In the Darkling Lin
I remember feeling grateful for the rain. I remember it well because gratitude did not belong there in that small carpark off the main road from Loch Leven. Our world was falling apart around us, our future receding before our eyes like floodwater. Yes, the rain was meeting us, matching us, holding and wrapping us. It fell hard and heavy on the roof and windscreen. Its thick white noise filled the car like water, as if we were sinking into the deep. The words we spoke purled and plashed about the cabin and on the dash. They ran in runnels and tripped like tears. They are lost now to that deep and darkling lin, swallowed by the years gone by. I can still feel the deluge, and the gratitude I felt for it. I recall the darkness riven by the rain, the beams that broke the pitch, and I recall our reflection in all of it.

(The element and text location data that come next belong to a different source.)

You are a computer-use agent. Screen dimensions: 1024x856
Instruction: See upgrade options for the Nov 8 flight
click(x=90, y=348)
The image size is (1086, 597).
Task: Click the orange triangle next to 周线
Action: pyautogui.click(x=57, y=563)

Earlier that evening, sitting in a loud and cosy pub, we were alerted to the limits of our time together. Something so vast and dense, we could neither pass through nor navigate around it. Katie and I were stunned, bereft, and broken. On our way home she pulled into the car park to let the rain subside. Or, perhaps she stopped to breathe and cry. I tried to kiss away her tears, but they fell and fell and the seats on which we sat held us coldly at a distance. At some point, to save the vehicle’s battery, Katie turned the headlights off. The total darkness curled and crashed. I remember thinking I did not know I could ever feel quite so sad.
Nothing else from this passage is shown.